WORK INSTRUCTION ::
Your output should be the lines from the one containing "Bookmark the corndogjpn2 post" through the end of the listing, exact and inclusive, with no pictures.

RECORDS ::
* * *

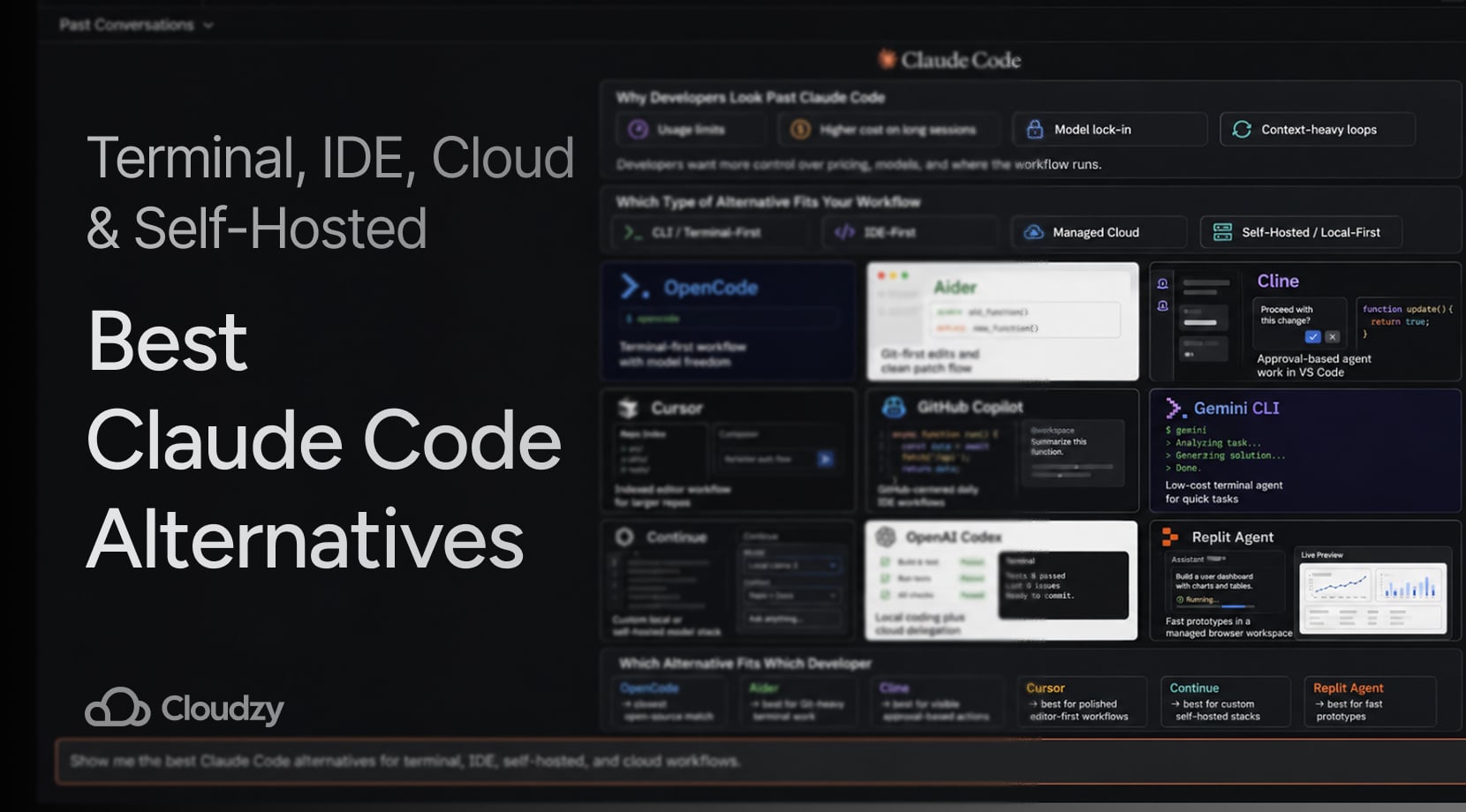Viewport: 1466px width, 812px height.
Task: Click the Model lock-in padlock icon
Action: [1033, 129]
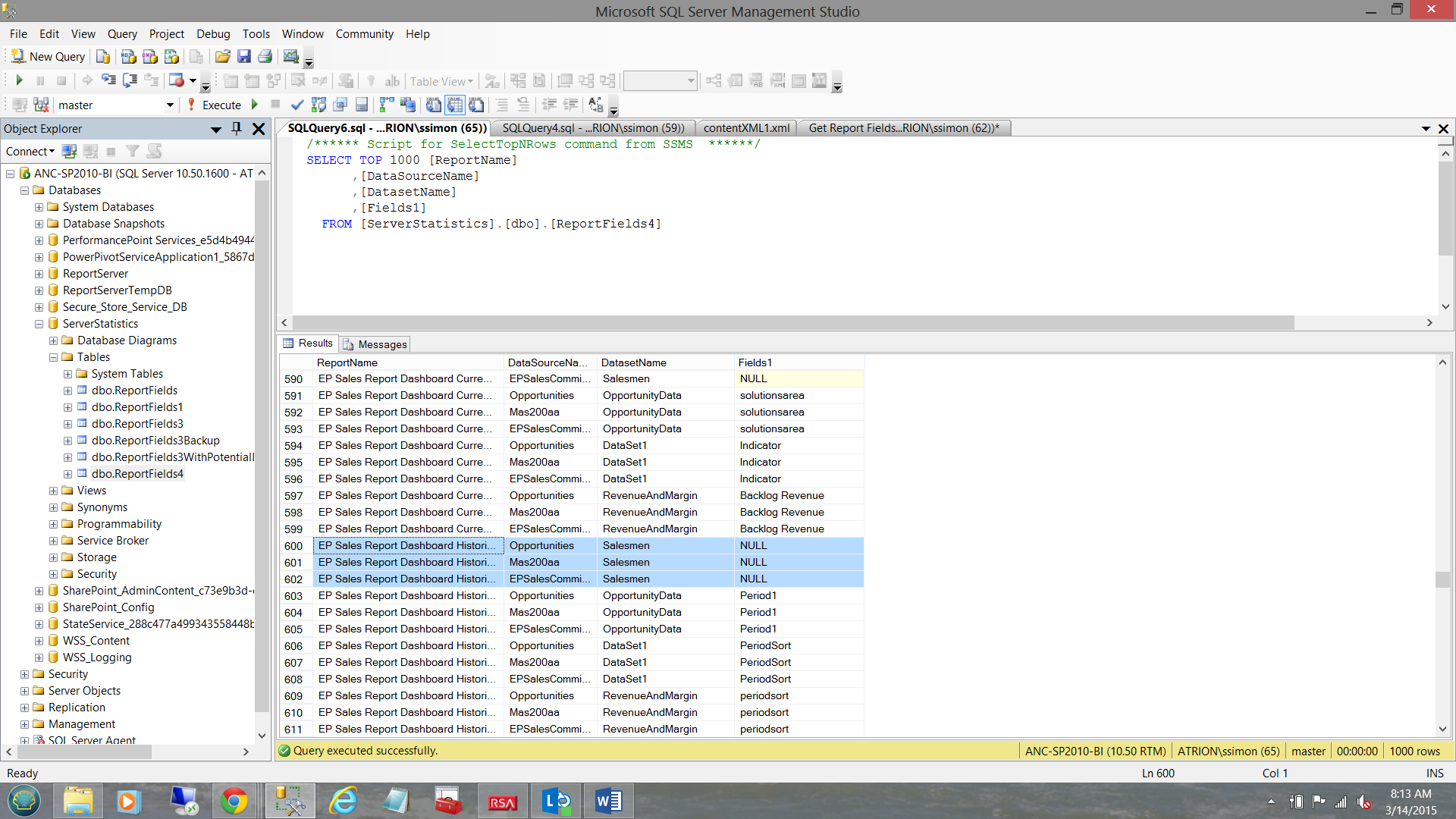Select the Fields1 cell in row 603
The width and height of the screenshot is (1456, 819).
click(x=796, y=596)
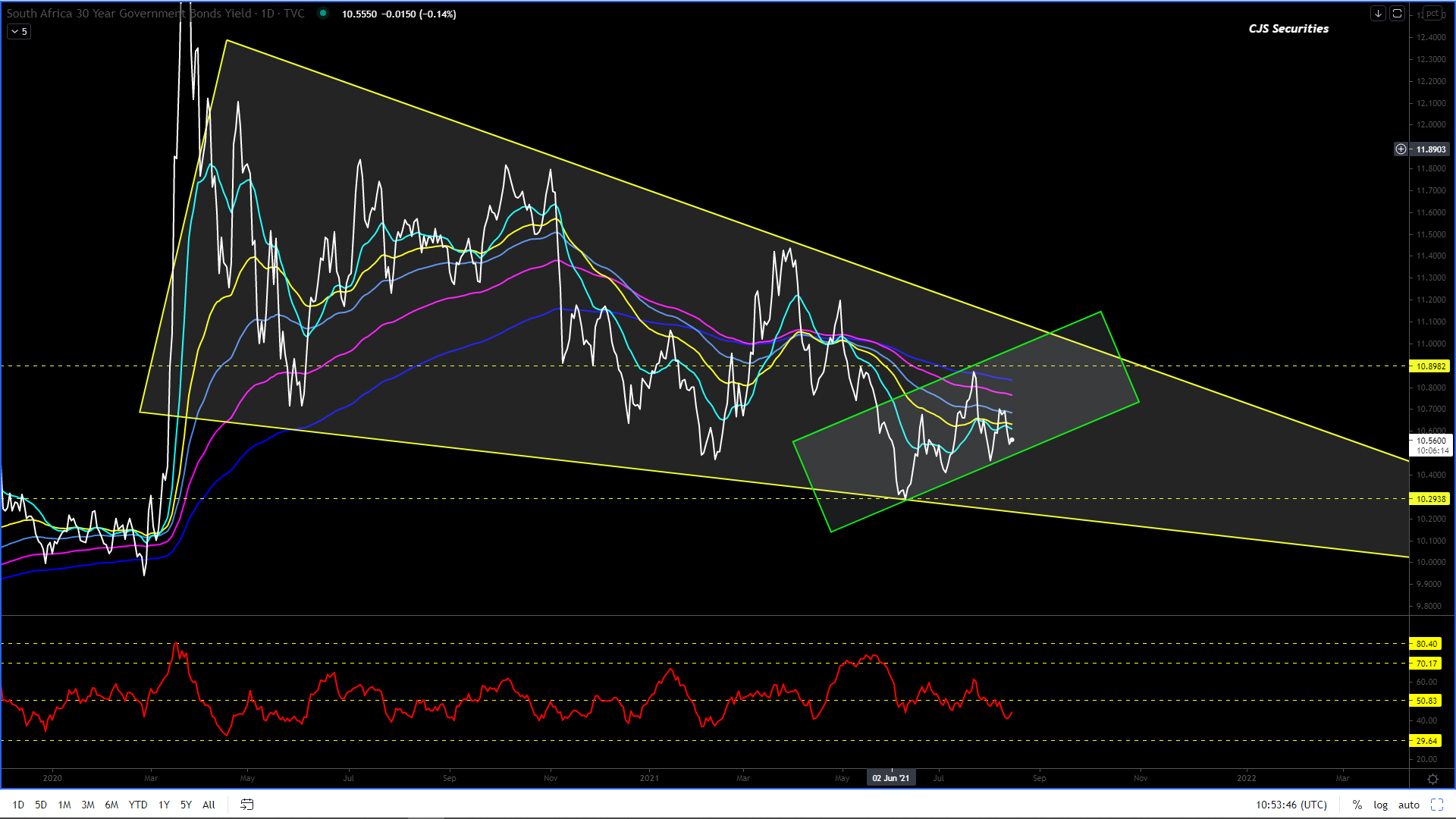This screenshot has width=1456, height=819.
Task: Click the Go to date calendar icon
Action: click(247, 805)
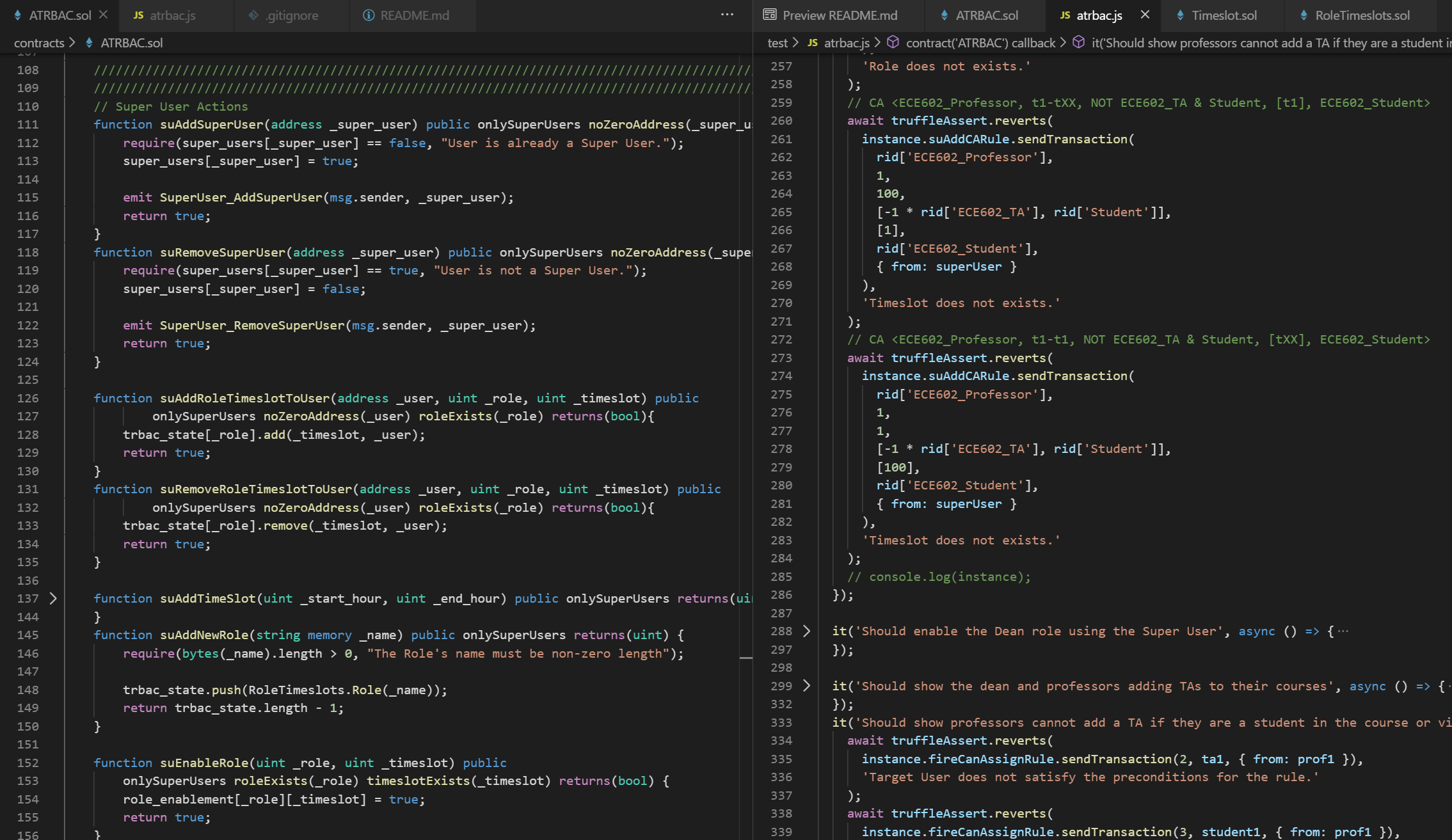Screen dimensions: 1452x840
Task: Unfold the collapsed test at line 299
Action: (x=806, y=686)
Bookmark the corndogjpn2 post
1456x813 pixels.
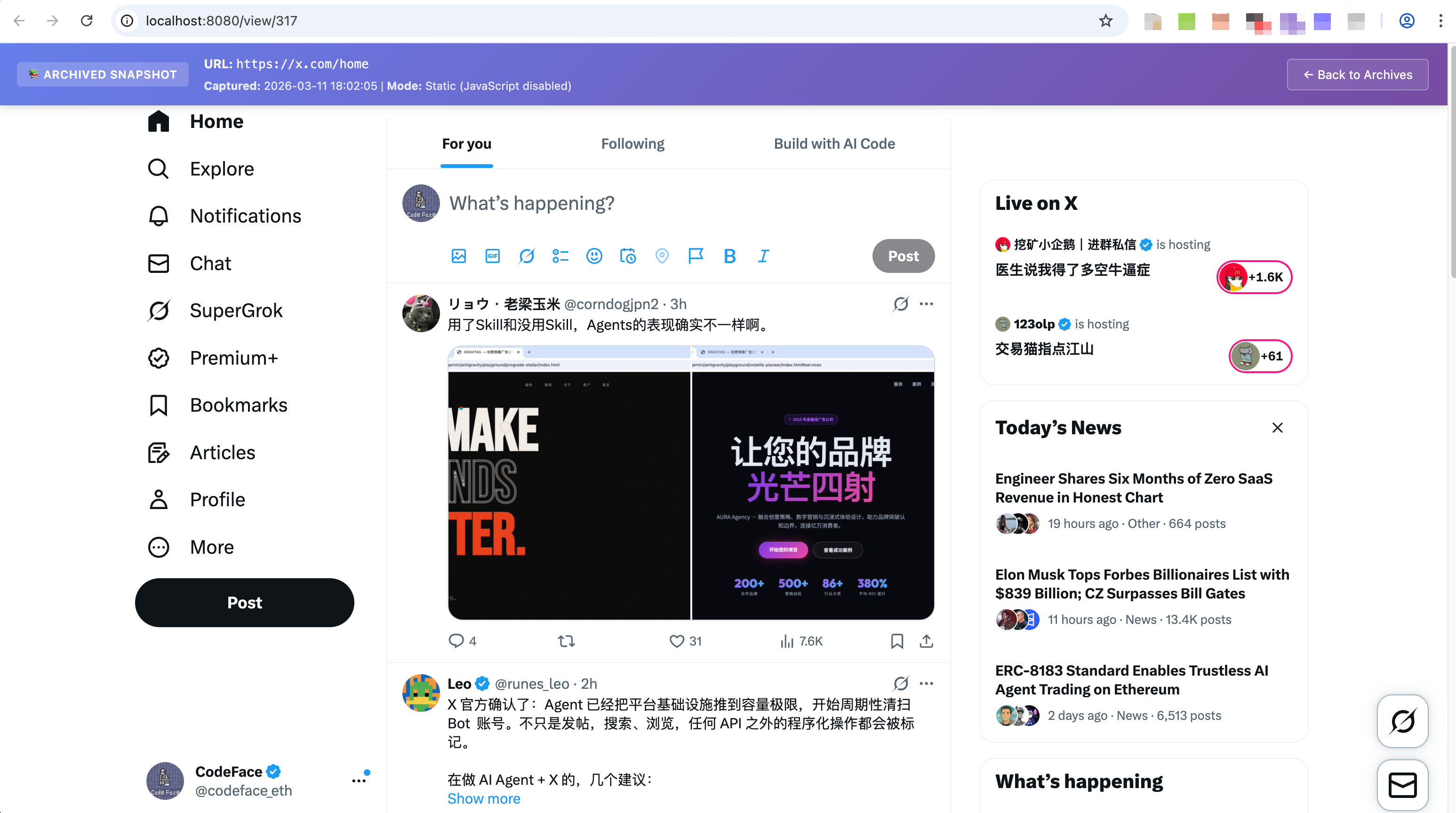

* * *

SOLUTION ::
Bookmark the corndogjpn2 post
1456x813 pixels.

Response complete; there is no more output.